Almost Perfect
Patrick Matthews. He checks up as living in Adamstown. He’s 25. And he’s still alive.’
    ‘Really?’ Jack looked pleased.
    Ianto nodded. ‘I went over to his flat. He answered the door. Oddly, I didn’t have to think of a cover story. He seemed perfectly happy to chat.’ With those knockers, I bet he bloody did, thought Gwen. ‘Nice bloke, really,’ Ianto went on. ‘Works in Chippie Alley, moved from Neath. Got a nice car. Very friendly. Even gave me his mobile number – but told me it wasn’t working. He was off to get a new one, which was why I’d caught him in. Not at all dead in any way.’
    ‘Ah.’ Jack held up the corpse’s phone. ‘I have a theory. Two copies of the same mobile can’t function on the same network. You’d need a degree in temporal engineering and a soldering iron to get around it. Dusty the Corpse is from the future.’
    Ianto coughed, gently. ‘And there’s more. I rang the restaurant. Patrick Matthews has booked a table for Saturday.’
    Jack wore an expression which on any other man would have been embarrassed. ‘Tricky. Tricky.’ He spread his hands out in a really big shrug. ‘We used to hate stuff like this at the Time Agency. We’d have seminars. Really boring seminars. And don’t even get me started on the flowcharts.’

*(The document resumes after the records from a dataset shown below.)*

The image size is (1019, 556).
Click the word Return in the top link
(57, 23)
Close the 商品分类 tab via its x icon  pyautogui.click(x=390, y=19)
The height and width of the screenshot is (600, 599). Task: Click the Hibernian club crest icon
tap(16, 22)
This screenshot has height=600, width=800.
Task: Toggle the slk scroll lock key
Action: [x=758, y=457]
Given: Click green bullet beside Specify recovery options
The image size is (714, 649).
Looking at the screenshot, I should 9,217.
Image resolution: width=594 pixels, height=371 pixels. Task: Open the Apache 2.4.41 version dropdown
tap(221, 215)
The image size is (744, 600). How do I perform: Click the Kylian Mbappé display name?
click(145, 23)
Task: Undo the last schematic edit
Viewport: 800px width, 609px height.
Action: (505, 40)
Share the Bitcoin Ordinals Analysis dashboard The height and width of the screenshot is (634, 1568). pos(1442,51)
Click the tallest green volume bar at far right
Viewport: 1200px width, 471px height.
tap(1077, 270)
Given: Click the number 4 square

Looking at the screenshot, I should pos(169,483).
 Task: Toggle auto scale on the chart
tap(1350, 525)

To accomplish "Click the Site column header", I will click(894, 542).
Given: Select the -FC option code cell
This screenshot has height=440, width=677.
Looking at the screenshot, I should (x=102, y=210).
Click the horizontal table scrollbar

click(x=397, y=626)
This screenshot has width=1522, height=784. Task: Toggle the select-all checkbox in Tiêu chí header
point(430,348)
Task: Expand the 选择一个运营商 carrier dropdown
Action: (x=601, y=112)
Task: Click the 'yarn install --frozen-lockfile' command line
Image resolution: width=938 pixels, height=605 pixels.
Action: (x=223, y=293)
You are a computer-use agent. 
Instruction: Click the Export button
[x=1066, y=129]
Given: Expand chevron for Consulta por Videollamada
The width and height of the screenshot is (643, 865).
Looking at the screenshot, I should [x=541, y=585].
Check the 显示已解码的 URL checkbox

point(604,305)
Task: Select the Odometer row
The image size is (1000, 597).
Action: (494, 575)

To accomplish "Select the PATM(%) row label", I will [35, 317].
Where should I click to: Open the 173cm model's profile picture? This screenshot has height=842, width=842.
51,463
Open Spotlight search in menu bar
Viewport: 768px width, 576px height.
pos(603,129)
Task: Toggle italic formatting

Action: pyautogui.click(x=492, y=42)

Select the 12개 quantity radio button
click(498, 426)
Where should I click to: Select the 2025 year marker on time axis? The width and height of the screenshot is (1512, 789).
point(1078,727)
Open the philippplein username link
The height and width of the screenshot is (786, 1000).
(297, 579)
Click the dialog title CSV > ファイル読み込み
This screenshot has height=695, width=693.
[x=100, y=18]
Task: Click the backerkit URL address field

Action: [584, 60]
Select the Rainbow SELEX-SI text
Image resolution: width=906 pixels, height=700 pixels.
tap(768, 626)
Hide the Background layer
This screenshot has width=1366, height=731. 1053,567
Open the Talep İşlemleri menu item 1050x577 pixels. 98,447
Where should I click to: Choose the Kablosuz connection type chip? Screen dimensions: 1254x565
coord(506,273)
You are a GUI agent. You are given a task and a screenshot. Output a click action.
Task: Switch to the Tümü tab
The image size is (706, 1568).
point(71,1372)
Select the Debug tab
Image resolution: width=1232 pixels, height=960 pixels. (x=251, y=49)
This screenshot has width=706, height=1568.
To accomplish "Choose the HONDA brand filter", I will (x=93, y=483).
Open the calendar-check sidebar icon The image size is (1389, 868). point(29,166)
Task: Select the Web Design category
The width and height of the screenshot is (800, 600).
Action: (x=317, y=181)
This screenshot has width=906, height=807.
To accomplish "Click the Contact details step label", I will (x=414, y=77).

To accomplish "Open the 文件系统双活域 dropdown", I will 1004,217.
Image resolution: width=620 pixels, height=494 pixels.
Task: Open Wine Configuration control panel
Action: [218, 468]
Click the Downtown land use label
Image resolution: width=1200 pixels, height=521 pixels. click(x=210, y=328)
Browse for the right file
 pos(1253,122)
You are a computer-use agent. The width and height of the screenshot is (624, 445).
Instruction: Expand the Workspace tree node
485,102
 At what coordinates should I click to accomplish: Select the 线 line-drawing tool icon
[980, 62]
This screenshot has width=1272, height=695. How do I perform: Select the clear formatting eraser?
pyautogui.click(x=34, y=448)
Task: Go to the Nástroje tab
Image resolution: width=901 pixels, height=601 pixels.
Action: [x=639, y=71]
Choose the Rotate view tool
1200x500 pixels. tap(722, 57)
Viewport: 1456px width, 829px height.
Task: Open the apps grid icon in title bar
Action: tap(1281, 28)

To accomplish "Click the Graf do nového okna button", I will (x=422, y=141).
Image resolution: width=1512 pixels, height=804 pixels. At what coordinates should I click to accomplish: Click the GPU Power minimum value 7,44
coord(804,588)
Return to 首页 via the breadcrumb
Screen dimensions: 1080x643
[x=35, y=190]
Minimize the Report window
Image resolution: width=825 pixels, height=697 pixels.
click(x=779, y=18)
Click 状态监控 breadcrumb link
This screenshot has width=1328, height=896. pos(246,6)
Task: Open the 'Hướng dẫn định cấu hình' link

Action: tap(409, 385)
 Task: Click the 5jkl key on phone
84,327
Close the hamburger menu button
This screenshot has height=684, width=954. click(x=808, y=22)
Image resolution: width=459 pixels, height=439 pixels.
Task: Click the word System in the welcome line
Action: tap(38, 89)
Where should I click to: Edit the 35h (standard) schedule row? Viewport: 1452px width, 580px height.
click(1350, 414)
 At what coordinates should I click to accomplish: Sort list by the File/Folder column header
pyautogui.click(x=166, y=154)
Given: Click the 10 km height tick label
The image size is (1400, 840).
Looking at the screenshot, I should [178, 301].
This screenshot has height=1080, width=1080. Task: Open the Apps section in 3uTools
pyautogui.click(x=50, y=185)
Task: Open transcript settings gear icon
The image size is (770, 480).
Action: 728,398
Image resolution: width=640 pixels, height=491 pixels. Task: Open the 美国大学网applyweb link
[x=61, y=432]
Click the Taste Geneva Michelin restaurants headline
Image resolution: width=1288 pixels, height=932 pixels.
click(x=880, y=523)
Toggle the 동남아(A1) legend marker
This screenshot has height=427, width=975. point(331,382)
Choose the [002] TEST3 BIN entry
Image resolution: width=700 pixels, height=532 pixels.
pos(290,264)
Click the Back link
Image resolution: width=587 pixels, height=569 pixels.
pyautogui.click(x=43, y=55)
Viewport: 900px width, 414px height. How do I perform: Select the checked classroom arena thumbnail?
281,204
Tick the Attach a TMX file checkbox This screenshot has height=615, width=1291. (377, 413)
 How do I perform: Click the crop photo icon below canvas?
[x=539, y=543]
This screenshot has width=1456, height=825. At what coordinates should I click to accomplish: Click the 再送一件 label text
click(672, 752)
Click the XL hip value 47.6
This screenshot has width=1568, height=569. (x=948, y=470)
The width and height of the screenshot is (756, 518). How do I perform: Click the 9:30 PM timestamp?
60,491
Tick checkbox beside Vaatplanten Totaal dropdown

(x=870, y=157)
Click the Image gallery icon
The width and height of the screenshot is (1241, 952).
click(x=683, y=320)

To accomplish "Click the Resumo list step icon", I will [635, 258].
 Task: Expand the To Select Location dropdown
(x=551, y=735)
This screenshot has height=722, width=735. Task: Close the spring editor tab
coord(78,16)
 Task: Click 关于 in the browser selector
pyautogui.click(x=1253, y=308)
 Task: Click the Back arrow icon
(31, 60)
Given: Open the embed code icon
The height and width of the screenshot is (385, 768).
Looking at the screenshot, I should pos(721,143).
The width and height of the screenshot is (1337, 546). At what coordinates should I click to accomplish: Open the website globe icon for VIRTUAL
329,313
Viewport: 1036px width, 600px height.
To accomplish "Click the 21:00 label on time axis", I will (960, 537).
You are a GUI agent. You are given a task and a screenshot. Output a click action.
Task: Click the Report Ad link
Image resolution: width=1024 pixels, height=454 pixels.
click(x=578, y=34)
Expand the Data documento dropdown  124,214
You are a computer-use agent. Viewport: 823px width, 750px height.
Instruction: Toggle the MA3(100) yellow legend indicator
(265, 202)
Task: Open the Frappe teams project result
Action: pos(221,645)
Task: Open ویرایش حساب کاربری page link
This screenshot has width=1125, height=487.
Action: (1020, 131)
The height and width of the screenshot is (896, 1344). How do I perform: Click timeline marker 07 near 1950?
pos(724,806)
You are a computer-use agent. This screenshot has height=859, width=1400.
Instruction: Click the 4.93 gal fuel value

    ‘Jack!’ Gwen didn’t quite shout. ‘What do we do? Can we stop this?’
    Jack’s look turned shifty. ‘Maybe. Maybe not. Perhaps he does die. Perhaps not. That’s the problem. He dies in the future, his corpse turns up here. But if we prevent him from dying – what happens? It’s a massive ticking paradox inches away from a colossal space-time rift.’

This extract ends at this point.